WHAT IS THE GROUP'S HISTORY?
* The PKK operated in Syria until 1998 when Ocalan had to flee amid growing Turkish pressure. He was captured by Turkish special forces several months later in Kenya and sentenced to death by a Turkish court in 1999. The sentence was reduced to life imprisonment in October 2002 after Turkey abolished the death penalty and he is still imprisoned on an island near Istanbul.

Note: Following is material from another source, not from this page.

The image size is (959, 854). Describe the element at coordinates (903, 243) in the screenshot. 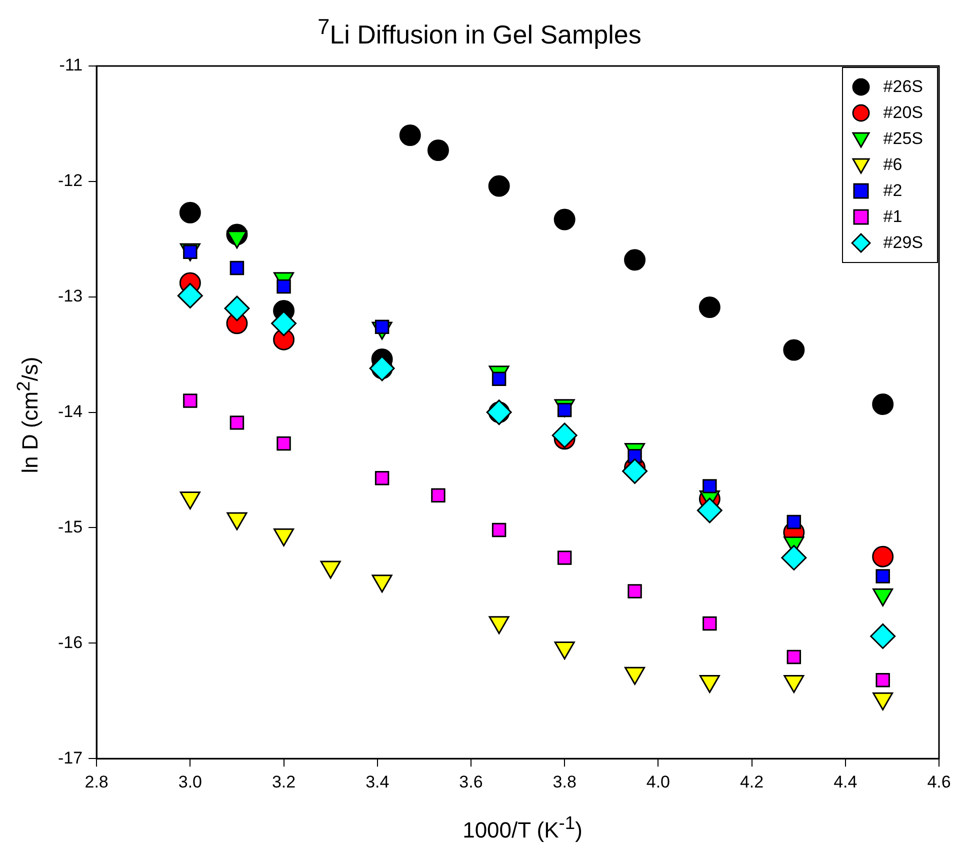

I see `legend-label: #29S` at that location.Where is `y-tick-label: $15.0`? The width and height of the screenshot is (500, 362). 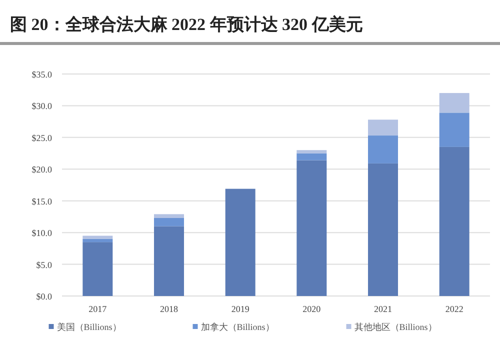
y-tick-label: $15.0 is located at coordinates (42, 201).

Fighting dwindled after Ocalan's capture, which also led to many PKK unilateral ceasefires and to the withdrawal of rebel fighters from Turkey.
* After a later flare-up in violence, Turkey and the PKK became involved in peace talks from late 2012. But that process and ceasefire collapsed in July 2015, unleashing the bloodiest period in the conflict and resulting in extensive destruction in some urban areas of southeast Turkey.
WHERE IS THE CONFLICT FOCUSED NOW?
* In recent years the conflict has moved from southeast Turkey to be focused mainly in northern Iraq, where the PKK has bases in the mountains. Turkey has dozens of outposts in Iraq territory and has launched operations against the militants there. It frequently carries out air strikes with warplanes and combat drones.
* Iraqi President Abdul-Latif Rashid said in comments aired on Monday that Iraq rejects repeated Turkish air strikes or the presence of Turkish bases in its Kurdistan region, and hopes to come to an agreement with Ankara to solve this problem.
* Turkey also targets the YPG militia in Syria, regarding it as a PKK affiliate, and has carried out cross-border operations to push the group back from its border. However the YPG is also the spearhead of the primary ally of the U.S.-led coalition against Islamic State. Washington's support for the SDF has been a source of U.S.-Turkey tension for years.